## [Enunciado]
Continue o texto sobre os Jogos Paralímpicos de Paris e a acessibilidade na cidade, começando logo depois da última frase apresentada.

## [Texto de origem]
= = =

Para Paris, o Channel 4 mudou a abordagem por considerar, com razão, que compará-los a super-homens e super-mulheres alimenta uma narrativa errada. A mensagem em 2024 é a de que são atletas de elite, não competidores superando adversidades.

A decisão combina com o que penso há tempos: é preciso evoluir na forma como cobrimos esporte paralímpico e como tratamos pessoas com deficiência quando a competição acaba.

Na cerimônia de abertura, o presidente do Comitê Paralímpico Internacional, o brasileiro Andrew Parsons, pediu a "revolução da inclusão", lembrando que quem compete aqui em Paris não quer só medalhas, e sim igualdade para 1,3 bilhão de pessoas com deficiência.

Andrew Parsons e Emmanuel Macron na cerimônia de abertura dos Jogos Paralímpicos - Xing Guangli/Xinhua

Tem sido incrível ver arenas lotadas, esporte em alto nível. No mundo paralímpico, áreas de competição, vila dos atletas, tudo é adaptado e acessível. Mas e no resto do tempo?

No mundo real é diferente. Paris está atrás em acessibilidade em relação a outras capitais europeias, como Londres. As escadas do metrô também são perrengue para quem tem mala, carrinho de bebê. Dias atrás, uma reportagem mostrou um cadeirante passando sufoco no transporte público. Só uma em dez estações de metrô é acessível.

= = =

## [Material fornecido]
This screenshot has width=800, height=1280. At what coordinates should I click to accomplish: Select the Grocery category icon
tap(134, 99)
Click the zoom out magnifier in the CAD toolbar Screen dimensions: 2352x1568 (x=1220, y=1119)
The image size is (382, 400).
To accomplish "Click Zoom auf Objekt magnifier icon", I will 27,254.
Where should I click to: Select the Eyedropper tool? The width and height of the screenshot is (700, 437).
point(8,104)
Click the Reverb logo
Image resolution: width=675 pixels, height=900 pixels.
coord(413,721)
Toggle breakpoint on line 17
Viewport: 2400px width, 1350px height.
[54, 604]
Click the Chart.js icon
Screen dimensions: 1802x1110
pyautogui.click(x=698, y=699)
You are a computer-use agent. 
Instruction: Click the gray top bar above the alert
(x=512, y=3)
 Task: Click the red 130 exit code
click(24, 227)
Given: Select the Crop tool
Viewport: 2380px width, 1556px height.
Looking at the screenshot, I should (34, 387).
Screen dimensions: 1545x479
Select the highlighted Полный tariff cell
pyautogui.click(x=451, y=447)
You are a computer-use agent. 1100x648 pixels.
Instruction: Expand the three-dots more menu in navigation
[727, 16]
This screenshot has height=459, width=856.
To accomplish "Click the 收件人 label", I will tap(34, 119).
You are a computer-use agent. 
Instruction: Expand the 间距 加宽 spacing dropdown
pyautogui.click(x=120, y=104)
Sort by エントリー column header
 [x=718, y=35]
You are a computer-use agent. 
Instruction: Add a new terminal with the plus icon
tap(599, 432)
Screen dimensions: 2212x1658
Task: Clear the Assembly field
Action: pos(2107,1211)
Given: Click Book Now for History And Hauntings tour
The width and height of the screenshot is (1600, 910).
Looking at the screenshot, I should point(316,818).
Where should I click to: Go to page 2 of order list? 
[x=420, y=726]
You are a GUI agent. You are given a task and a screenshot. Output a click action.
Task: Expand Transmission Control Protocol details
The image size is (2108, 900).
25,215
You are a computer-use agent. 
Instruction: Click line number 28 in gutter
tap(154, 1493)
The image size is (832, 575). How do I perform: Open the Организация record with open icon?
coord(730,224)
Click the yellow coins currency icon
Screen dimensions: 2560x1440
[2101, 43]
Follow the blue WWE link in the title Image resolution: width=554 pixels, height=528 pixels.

= = =

## [Resposta]
Cidades ganham nesse quesito quando sediam Paralimpíadas. Em minha primeira cobertura como jornalista, em Pequim-2008, vi que na China ter familiares com deficiência era motivo de vergonha, o que excluía da sociedade mais de 80 milhões de pessoas. Antes dos Jogos, o país deixou transportes, prédios públicos e pontos turísticos mais acessíveis. A Muralha da China ganhou rampas e elevadores.

Atleta paralímpica chinesa durante a apresentação, em 2006, de um dos mascotes dos Jogos Paralímpicos de Pequim-2008, na Muralha da China - Jason Lee - 6.set.06/Reuters

Na Rio-2016, houve oportunidades perdidas. É uma tortura para alguém com deficiência usar o péssimo transporte público carioca.

Temos uma imprensa, no mundo todo, que supervaloriza o futebol e só lembra de esportes olímpicos e paralímpicos a cada quatro anos. O foco exagerado em histórias de superação, em vez de performance, diminui os feitos dos competidores. Eles não são diferentes, são iguais. Barreiras criadas pela sociedade, não a deficiência, são o que eles mais superam diariamente.

Digo com a confiança de quem foi a quatro Paralimpíadas: os atletas são felizes, realizados, competentíssimos no que fazem.

Como disse o tetracampeão mundial de paracanoagem Fernando Fernandes no Sportv: Paralimpíadas não são Jogos da inclusão, são da exclusão, porque ali estão os melhores do mundo.

Portanto, a "revolução da inclusão" só virá quando o esporte for para todos e quando criarmos meios para que pessoas com deficiência possam ir e vir sem medo e façam parte de suas comunidades de forma igualitária.

O sucesso de um evento esportivo geralmente é medido por audiência de TV, número de espectadores, turismo, negócios na cidade-sede. Nos Paralímpicos há isso e mais: a chance de ser o catalisador de uma verdadeira mudança.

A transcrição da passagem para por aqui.